促进氰钴胺素转化为腺苷钴胺素的基因表达与鉴定

辅酶B12作为甘油脱水酶(GDHt)的辅酶参与到Klebsiella pneumoniae代谢甘油生成1,3-丙二醇(1,3-PD)和3-羟基丙酸(3-HP)的途径中.前期研究表明底物甘油可以导致辅酶B12分子中Co—C键的断裂,进而引起GDHt的失活.为进一步研究非活性的维生素B12(CNCbI)转化为具有活性的辅酶B12(AdoCbI)的过程,从K.pneumoniae中克隆得到了ATP:钴(I)胺素腺苷转移酶(ACA)基因btuR和还原酶基因yciK,并成功构建了双启动子表达质粒pUC18-tac-btuR-tac-yciK,将表达质粒转化Escherichia coli JM109获得了一株重组菌.利用改进的分析方法,结果表明:1)重组蛋白具有腺苷转移酶的活性;2)重组菌可以很好地将非活性的钴胺素,如维生素B12,转化生成具有活性的辅酶B12.

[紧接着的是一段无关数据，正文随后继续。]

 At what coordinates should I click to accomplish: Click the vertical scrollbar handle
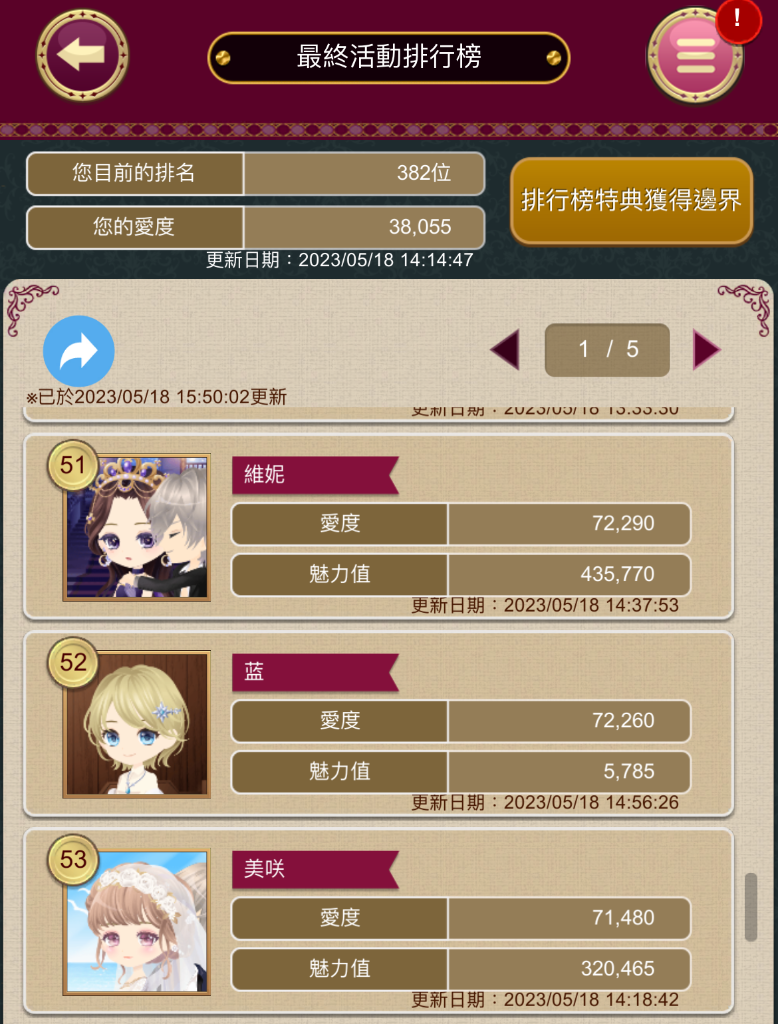[751, 906]
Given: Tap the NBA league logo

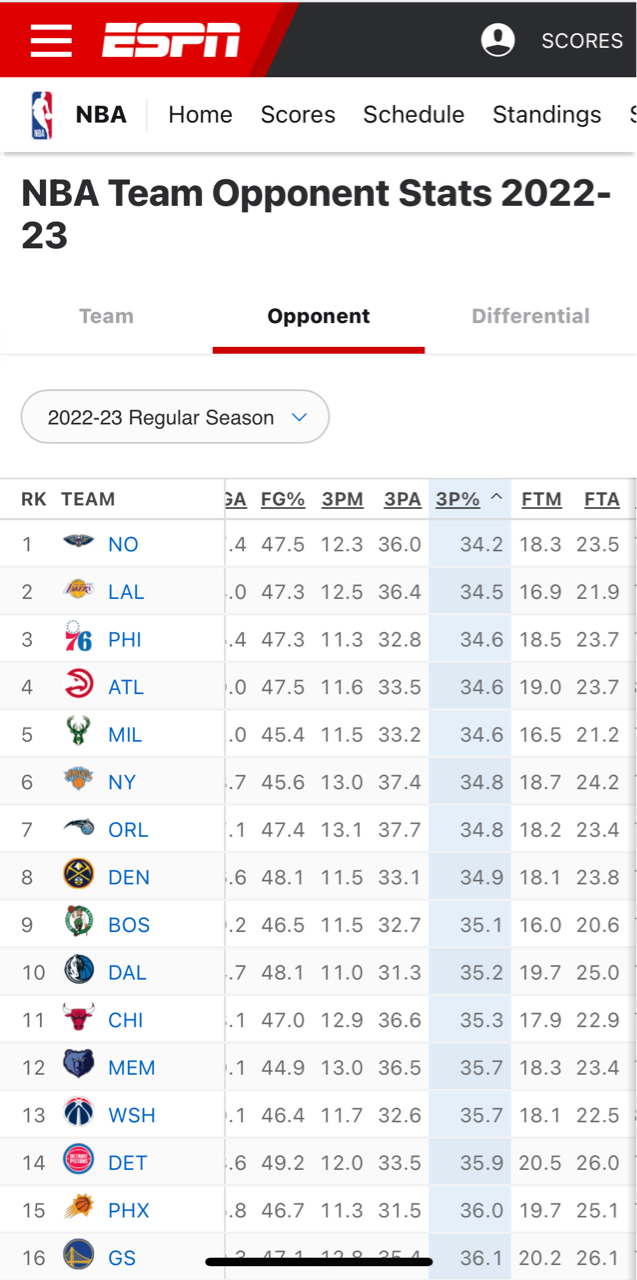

Facilitated Expression and Function Identification of Key Genes Converting Cyanocobalamin to Adenosylcobalamin

Klebsiella pneumoniae degrades glycerol generating 1,3-propanediol(1,3-PD) and 3-hydroxypropionic acid(3-HP) by a pathway dependent on coenzyme B12.Previous studies showed that glycerol could cause the irreversible cleavage of Co— C of coenzyme B12,inactivating glycerol dehydratase(GDHt).For further study on the course of converting inactive vitamin B12(CNCbI) to active coenzyme B12(AdoCbI),ATP:cob(I) alamin adenosyltransferase(ACA) gene btuR and dehydrogenase gene yciK from K.pneumoniae were cloned and a dual-promoter expression plasmid pUC18-tac-btuR-tac-yciK,including gene btuR and yciK,were successfully constructed.Finally,a strain of recombinant bacterium was obtained by transferring the plasmid into Escherichia coli JM109.The results of the improved analytical methods showed that(i) overexpressed proteins had cob(I) alamin adenosyltransferase activity;(ii) the recombinant E.coli JM109 could convert inactive cobalamin,such as vitamin B12,to active coenzyme B12very well.